- [WHAT NEEDS TO BE DONE]:
Your task is to write out exactly the lines of the listing below, from the first down to the line that holds "You are a computer-use agent. 508x129 pixels.".

- [MATERIAL FOR THIS TASK]:
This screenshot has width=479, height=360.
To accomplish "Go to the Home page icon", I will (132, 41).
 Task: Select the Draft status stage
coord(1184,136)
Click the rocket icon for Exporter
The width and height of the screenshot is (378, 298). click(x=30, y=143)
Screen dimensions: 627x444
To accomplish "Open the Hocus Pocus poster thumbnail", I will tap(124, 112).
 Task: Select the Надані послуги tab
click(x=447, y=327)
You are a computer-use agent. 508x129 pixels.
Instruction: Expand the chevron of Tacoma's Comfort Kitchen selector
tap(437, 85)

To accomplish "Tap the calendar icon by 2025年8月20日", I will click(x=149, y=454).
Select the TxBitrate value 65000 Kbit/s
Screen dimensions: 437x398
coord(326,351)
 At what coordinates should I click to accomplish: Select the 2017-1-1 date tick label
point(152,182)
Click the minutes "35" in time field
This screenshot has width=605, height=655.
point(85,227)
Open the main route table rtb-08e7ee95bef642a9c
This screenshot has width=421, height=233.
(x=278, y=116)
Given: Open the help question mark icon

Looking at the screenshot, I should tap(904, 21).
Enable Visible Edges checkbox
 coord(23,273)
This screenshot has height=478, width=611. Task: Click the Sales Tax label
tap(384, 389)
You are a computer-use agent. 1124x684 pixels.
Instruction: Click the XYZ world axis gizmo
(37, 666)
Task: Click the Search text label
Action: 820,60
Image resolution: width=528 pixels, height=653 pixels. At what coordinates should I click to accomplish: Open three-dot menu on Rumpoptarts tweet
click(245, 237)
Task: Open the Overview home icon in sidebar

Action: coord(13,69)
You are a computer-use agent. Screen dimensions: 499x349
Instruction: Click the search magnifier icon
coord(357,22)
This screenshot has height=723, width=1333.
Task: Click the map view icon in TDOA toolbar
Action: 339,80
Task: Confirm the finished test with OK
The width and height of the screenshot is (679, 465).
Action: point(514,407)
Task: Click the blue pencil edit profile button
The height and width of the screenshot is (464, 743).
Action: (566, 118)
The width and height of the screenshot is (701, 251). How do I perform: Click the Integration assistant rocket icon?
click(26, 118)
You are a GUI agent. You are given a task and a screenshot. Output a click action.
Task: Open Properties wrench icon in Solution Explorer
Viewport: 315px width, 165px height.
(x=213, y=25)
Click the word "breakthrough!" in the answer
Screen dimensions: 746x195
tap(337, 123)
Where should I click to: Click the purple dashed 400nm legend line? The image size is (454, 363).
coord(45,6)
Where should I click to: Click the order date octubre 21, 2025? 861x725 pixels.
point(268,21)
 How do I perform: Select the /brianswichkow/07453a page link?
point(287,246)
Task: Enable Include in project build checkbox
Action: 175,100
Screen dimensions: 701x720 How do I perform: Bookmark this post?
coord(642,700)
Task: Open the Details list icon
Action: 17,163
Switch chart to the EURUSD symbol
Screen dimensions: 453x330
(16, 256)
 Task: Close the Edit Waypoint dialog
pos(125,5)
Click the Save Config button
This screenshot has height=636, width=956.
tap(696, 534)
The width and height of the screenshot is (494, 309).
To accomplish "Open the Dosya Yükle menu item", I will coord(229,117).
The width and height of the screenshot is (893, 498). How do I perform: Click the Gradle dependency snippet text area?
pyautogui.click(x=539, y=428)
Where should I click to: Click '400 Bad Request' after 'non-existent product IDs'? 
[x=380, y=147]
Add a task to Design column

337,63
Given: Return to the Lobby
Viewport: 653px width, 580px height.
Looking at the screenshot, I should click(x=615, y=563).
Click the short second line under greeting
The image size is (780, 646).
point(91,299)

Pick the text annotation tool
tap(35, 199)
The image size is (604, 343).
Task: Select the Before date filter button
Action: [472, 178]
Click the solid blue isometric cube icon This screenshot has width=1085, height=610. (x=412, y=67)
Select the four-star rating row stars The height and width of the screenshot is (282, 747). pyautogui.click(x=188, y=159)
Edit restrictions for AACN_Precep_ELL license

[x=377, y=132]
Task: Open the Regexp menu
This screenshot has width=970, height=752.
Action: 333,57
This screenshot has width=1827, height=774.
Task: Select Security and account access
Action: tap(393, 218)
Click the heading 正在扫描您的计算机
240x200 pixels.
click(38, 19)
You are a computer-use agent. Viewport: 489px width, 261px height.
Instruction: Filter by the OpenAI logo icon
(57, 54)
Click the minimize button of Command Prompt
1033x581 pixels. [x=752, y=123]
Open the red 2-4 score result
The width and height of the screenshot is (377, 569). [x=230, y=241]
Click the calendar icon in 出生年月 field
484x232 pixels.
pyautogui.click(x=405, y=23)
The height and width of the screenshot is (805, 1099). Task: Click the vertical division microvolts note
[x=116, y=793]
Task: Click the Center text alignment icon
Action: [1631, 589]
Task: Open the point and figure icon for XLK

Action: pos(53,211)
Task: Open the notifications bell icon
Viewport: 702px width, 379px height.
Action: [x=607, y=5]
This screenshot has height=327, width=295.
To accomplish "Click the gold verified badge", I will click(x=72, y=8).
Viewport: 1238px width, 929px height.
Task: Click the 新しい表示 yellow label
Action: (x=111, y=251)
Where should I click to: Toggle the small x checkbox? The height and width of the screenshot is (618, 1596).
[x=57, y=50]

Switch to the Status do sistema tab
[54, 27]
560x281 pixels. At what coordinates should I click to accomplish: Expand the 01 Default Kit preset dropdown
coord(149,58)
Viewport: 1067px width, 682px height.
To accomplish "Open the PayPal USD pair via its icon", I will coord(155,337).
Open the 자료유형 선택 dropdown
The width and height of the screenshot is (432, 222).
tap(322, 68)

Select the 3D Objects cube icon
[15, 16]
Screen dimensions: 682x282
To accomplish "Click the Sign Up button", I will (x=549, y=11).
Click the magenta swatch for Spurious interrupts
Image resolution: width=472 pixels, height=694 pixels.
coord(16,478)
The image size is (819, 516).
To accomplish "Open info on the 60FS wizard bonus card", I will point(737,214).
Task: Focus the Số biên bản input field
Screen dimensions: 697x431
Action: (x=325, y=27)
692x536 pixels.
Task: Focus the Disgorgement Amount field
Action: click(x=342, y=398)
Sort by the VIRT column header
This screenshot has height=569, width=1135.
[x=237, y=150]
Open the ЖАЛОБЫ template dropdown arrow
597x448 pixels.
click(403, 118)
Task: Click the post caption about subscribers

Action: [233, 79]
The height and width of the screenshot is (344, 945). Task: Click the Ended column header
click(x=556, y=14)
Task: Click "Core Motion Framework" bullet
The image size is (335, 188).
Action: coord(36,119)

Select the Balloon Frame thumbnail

- [SOLUTION TO THIS EXERCISE]:
This screenshot has width=479, height=360.
To accomplish "Go to the Home page icon", I will (132, 41).
 Task: Select the Draft status stage
coord(1184,136)
Click the rocket icon for Exporter
The width and height of the screenshot is (378, 298). click(x=30, y=143)
Screen dimensions: 627x444
To accomplish "Open the Hocus Pocus poster thumbnail", I will tap(124, 112).
 Task: Select the Надані послуги tab
click(x=447, y=327)
You are a computer-use agent. 508x129 pixels.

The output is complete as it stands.